A Cold-Start Dual-Encoder Embedding Pipeline
for Bootstrapping Graph-Based Recommendation and Retrieval Systems

Robert Hoang · Eric Wang · Randy Ren

{rhoang01, ewang55, rren05}@student.ubc.ca

April 14, 2026

This is a clean, simple solution we put together in a few hours to try and solve a problem we ran into in an exercise. It is not intended as a formal write-up. Code and demo coming soon... :)

1 Introduction

We ran into a simple cold-start problem: graph-based recommendation works best when user interactions already exist, but in a new setting there may be no useful graph at all. Our workaround was to use product images and text to build a shared embedding space, then use that space for retrieval, lightweight preference elicitation, and early feed generation. The goal here is simply to explain the idea clearly rather than present a formal experimental write-up.

2 Problem Setting

Consider a product catalogue in which each product $p_i$ has an image $I_i$ and text description $T_i$ . The objective is to construct a shared metric space in which semantic similarity between products, or between a product and a query-like preference vector, can be computed as a scalar score.
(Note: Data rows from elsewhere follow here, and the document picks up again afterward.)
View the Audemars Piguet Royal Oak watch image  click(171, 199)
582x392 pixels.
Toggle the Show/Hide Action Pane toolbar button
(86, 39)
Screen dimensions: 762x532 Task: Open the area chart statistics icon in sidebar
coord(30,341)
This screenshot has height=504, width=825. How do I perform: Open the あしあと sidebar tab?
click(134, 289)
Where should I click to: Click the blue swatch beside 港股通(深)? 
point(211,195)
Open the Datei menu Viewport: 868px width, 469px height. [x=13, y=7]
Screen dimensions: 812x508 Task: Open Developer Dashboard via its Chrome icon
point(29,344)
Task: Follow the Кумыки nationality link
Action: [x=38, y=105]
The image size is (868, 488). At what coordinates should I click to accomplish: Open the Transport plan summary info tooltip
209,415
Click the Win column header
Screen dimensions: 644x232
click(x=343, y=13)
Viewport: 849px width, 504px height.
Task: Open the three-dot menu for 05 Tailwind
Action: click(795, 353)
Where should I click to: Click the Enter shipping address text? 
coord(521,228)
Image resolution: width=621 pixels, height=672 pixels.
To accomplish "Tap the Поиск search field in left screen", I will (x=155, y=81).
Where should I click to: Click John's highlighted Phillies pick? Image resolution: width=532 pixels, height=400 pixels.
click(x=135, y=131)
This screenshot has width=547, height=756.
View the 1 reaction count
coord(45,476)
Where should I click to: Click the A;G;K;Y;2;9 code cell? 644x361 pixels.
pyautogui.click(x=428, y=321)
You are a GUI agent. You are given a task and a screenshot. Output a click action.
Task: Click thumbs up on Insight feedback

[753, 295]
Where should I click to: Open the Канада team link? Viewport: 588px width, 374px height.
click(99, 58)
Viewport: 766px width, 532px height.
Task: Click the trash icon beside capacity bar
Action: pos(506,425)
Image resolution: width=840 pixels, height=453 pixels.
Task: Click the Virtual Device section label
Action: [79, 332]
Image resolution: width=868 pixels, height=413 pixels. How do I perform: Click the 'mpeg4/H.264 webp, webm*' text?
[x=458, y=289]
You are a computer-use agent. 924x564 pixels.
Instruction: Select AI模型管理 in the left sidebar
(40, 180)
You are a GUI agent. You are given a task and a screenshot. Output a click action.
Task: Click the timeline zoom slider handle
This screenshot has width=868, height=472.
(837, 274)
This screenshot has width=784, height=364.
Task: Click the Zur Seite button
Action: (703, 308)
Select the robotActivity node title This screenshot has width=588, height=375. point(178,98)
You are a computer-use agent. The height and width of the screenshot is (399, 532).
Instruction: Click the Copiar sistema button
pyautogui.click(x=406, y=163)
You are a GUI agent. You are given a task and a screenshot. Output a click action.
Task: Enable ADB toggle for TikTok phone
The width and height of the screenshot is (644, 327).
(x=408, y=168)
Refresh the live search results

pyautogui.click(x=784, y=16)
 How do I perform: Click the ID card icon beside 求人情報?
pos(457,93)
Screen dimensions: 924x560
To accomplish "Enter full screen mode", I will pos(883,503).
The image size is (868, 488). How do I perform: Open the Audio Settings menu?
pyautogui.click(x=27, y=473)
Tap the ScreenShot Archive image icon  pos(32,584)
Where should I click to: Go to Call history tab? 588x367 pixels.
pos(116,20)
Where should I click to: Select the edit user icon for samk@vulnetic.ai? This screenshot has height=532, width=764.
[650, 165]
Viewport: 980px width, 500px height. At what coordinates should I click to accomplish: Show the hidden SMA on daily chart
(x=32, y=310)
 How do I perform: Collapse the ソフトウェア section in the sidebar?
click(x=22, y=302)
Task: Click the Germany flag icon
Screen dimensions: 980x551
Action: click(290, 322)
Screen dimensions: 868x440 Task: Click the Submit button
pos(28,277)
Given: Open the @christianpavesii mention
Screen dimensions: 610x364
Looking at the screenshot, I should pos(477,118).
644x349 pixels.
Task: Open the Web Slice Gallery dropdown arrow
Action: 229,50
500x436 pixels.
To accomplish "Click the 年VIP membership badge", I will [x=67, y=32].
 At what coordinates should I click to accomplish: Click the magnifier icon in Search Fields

3 Dual-Encoder Formulation

A dual-encoder architecture is used, with an image encoder $f_\theta : \mathcal{I} \to \mathbb{R}^{d_i}$ and a text encoder $g_\phi : \mathcal{T} \to \mathbb{R}^{d_t}$ . $f_\theta$ is a Vision Transformer and $g_\phi$ is an autoregressive Transformer over tokenized text. Their raw outputs are

\mathbf{h}_I = f_\theta(I), \qquad \mathbf{h}_T = g_\phi(T).

The two modalities are commensurable, as both share the same latent space of dimension $d$ . Both embeddings are then $\ell_2$ -normalized,

\mathbf{x} = \frac{\mathbf{h}_I}{\|\mathbf{h}_I\|_2}, \qquad \mathbf{t} = \frac{\mathbf{h}_T}{\|\mathbf{h}_T\|_2},

so that all points lie on the unit hypersphere $\mathcal{S}^{d-1}$ and dot products coincide with cosine similarity.

4 Contrastive Training Objective

The encoders and projection layers are trained jointly on paired observations $\{(I_i, T_i)\}_{i=1}^N$ using a symmetric contrastive objective. For normalized embeddings $\mathbf{x}_i$ and $\mathbf{t}_j$ , define

s_{i,j} = \frac{\mathbf{x}_i^\top \mathbf{t}_j}{\tau},

where $\tau > 0$ is a learnable temperature parameter. The image-to-text and text-to-image losses are

\mathcal{L}_{I \to T} = -\frac{1}{N}\sum_{i=1}^{N} \log \frac{\exp(s_{i,i})}{\sum_{j=1}^{N} \exp(s_{i,j})},

\mathcal{L}_{T \to I} = -\frac{1}{N}\sum_{i=1}^{N} \log \frac{\exp(s_{i,i})}{\sum_{j=1}^{N} \exp(s_{j,i})},

and the total objective is

\mathcal{L} = \frac{1}{2}\left(\mathcal{L}_{I \to T} + \mathcal{L}_{T \to I}\right).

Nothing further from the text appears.